Cultural representation and language revitalization in AI
AI technologies often misinterpret or ignore Indigenous cultures, languages and contexts. This failure is symptomatic of a deeper issue: Indigenous cultures are frequently excluded from the datasets that train AI systems.
Some Indigenous communities are pushing back. In Aotearoa/New Zealand, Te Hiku Media partnered with NVIDIA to develop a speech recognition model for te reo Māori (the Māori language), achieving more than 90 per cent accuracy. The project succeeded because it was Indigenous-led and grounded in the values of the community. Efforts such as Mozilla’s common voice, which allows speakers of underrepresented languages to donate voice data to open-source models, offers another path forward.
The Canadian Indigenous languages technology project is another initiative that’s particularly important. I recently had the opportunity to speak with Dr. Patrick Littell and his team, whose work centres on leveraging technologies such as AI and natural language processing in collaboration with Indigenous communities in Canada.
Given that many Indigenous communities in Taiwan are exploring similar approaches, I was especially struck by Dr. Littell’s emphasis on developing technologies that can be sustainably maintained and meaningfully used by the communities themselves. The key lies not just in access to tools, but in Indigenous leadership in the design and deployment of these technologies.
How we see ourselves in AI governance
AI policies are largely shaped by governments, corporations and academic institutions, with Indigenous perspectives often missing. Yet the consequences of AI technologies are deeply felt by Indigenous communities, from surveillance and biometric data collection to health-care algorithms and digital language tools.
There are signs of hope. The Indigenous languages technology project of the National Research Council is exploring collaborative approaches to language preservation in Canada through AI.
Canada must ensure its digital sovereignty in the face of U.S. threats
In Taiwan, where 16 Indigenous groups are recognized by the government, AI policies remain largely silent on Indigenous rights. But there is an opportunity. By incorporating Indigenous-led frameworks into its digital policy agenda, Taiwan can take meaningful steps toward cultural preservation, ethical innovation and reconciliation.
True leadership in AI governance requires more than occasional consultation or symbolic inclusion of Indigenous Peoples.
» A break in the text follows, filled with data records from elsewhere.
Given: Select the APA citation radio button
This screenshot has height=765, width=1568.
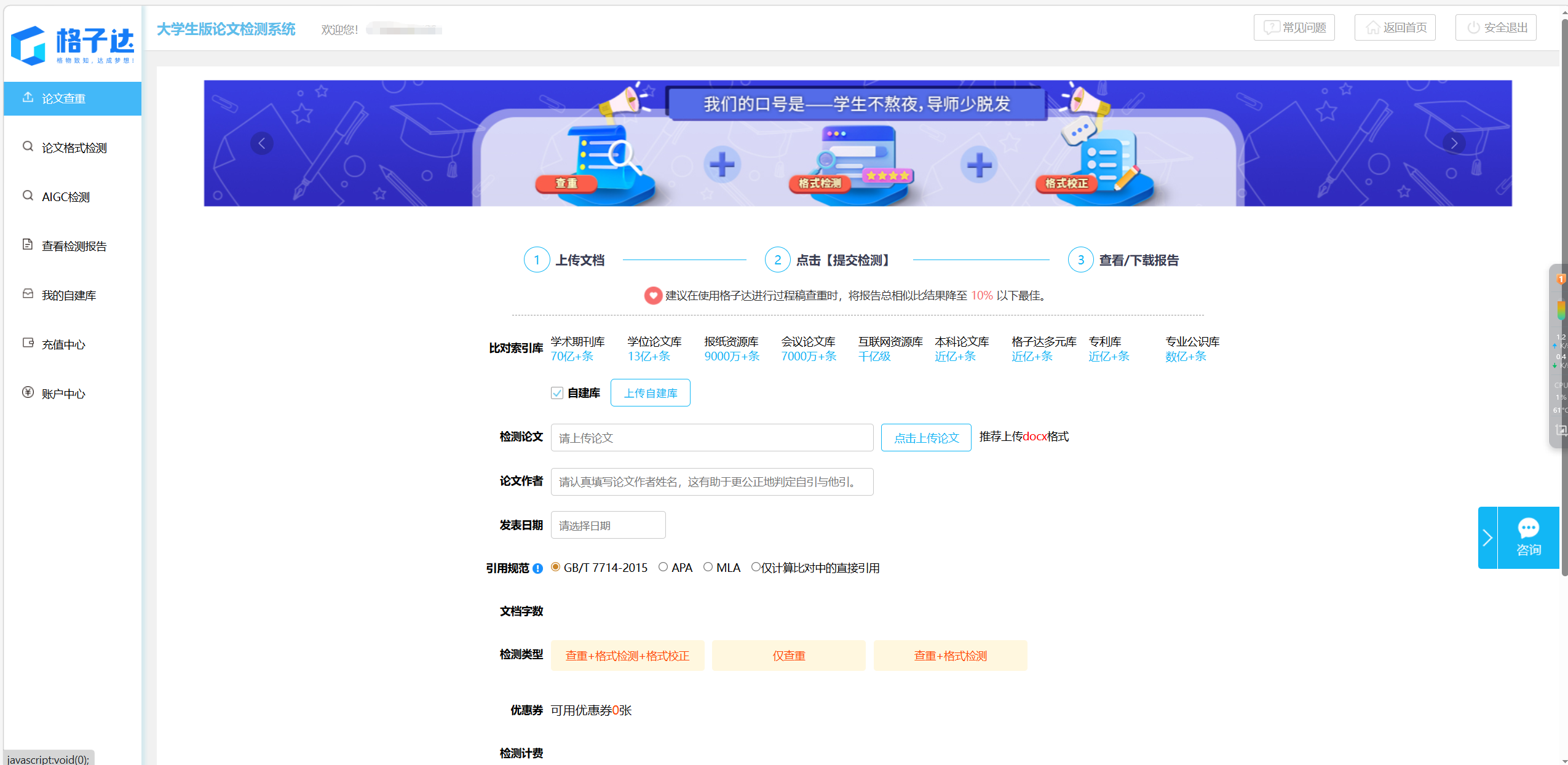Looking at the screenshot, I should pos(663,566).
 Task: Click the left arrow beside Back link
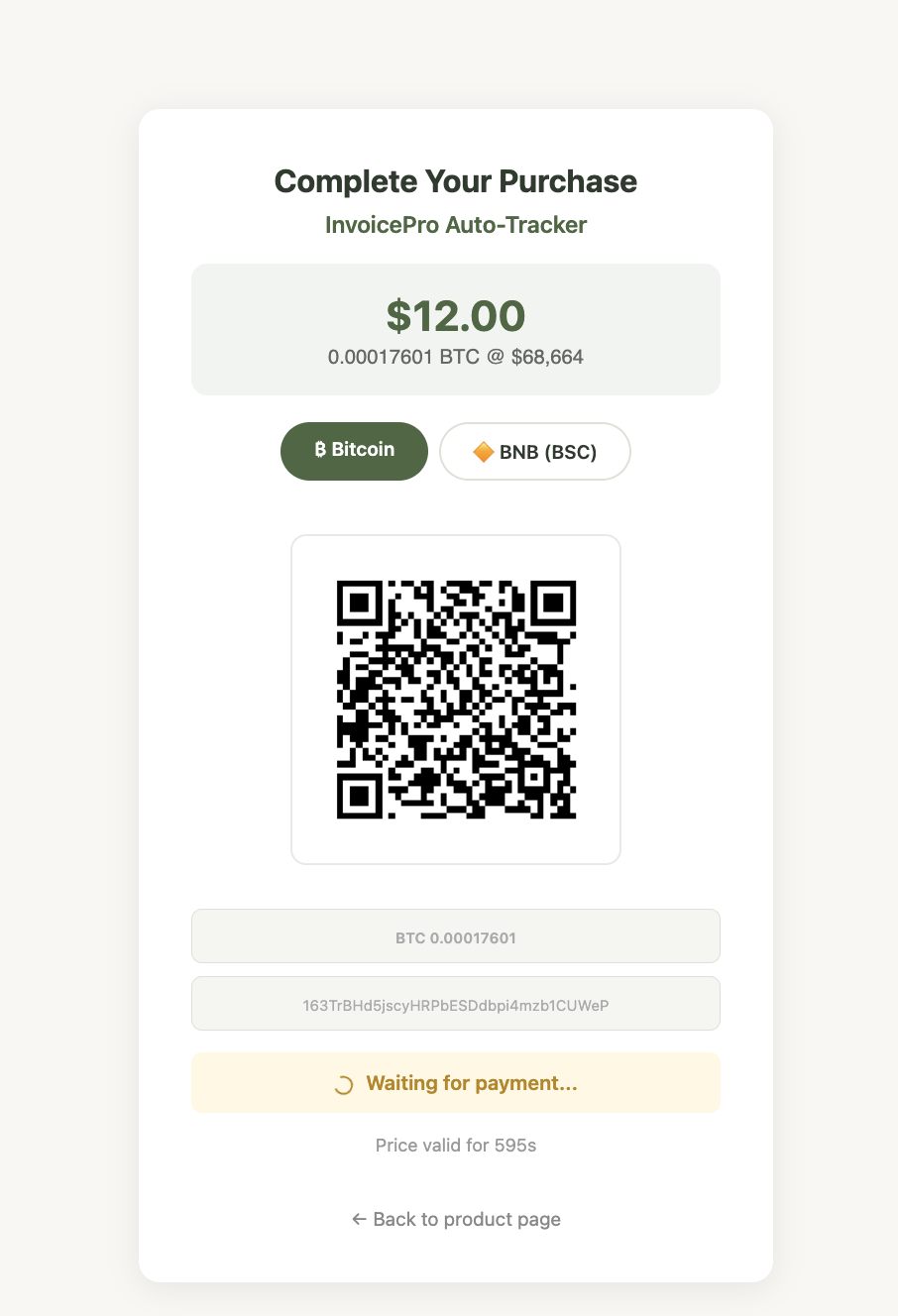click(x=359, y=1219)
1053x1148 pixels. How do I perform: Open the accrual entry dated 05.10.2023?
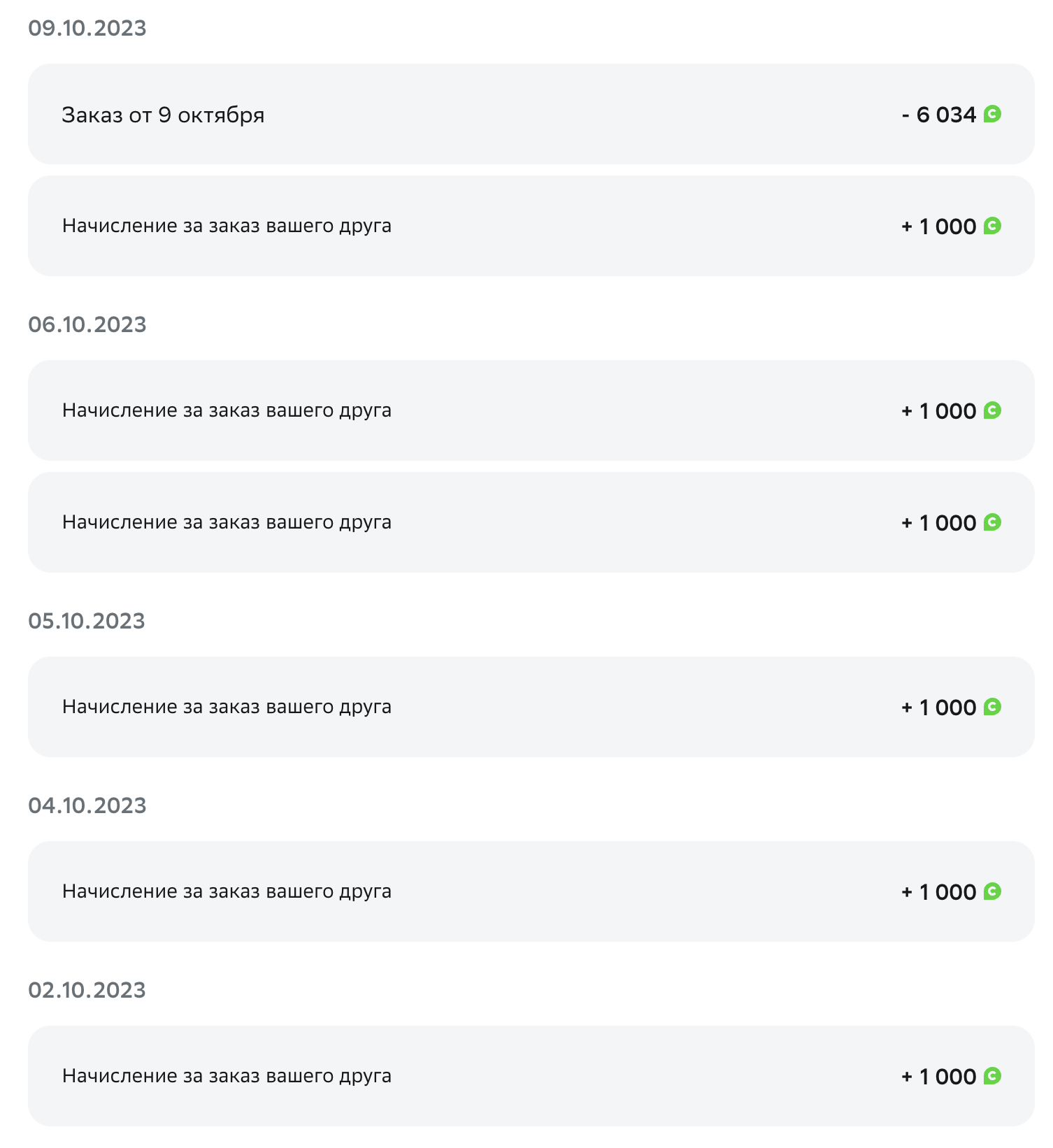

It demands structural shifts that place Indigenous communities at the centre of design, decision-making and accountability. Indigenous Peoples must move from being subjects of technology to co-creators of its governance. This is not only a question of justice, but one of building resilient, culturally grounded systems that benefit everyone.
To ensure that AI serves the interests of all communities, not just those with the most resources, several key steps are necessary:
- Governments must embed Indigenous data-sovereignty principles into national AI strategies.
- Technology developers should adopt consent-based frameworks for collecting and using Indigenous data.
- Indigenous communities must be recognized as equal partners, not subjects, in shaping the AI tools that affect their futures.
- Funding and resources must support Indigenous-led AI research and infrastructure.
AI can either widen the digital divide or help bridge it. It can erase cultures or help revitalize them. The difference lies in who has control and whose values shape the systems we build. For Indigenous Peoples, sovereignty in AI is not a fringe issue. It is central to their rights, futures and survival in a digital world.